(Beginning of Recorded information)

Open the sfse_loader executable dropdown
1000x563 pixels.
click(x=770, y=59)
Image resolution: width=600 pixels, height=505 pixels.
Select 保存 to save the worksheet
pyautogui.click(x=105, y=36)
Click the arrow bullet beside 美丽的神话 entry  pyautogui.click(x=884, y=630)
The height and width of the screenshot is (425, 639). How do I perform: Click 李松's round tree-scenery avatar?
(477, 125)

(End of Recorded information)
(Beginning of Recorded information)

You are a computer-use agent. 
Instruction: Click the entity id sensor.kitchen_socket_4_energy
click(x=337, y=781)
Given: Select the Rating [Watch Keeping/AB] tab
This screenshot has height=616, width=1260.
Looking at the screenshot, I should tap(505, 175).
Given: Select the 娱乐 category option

(End of Recorded information)

Requirement: Everything above from the line containing "Given: Select the Rating" down to the line containing "Given: Select the 娱乐 category option" is to be transcribed exactly, with both of those lines included and nothing else added.

Answer area:
Given: Select the Rating [Watch Keeping/AB] tab
This screenshot has height=616, width=1260.
Looking at the screenshot, I should tap(505, 175).
Given: Select the 娱乐 category option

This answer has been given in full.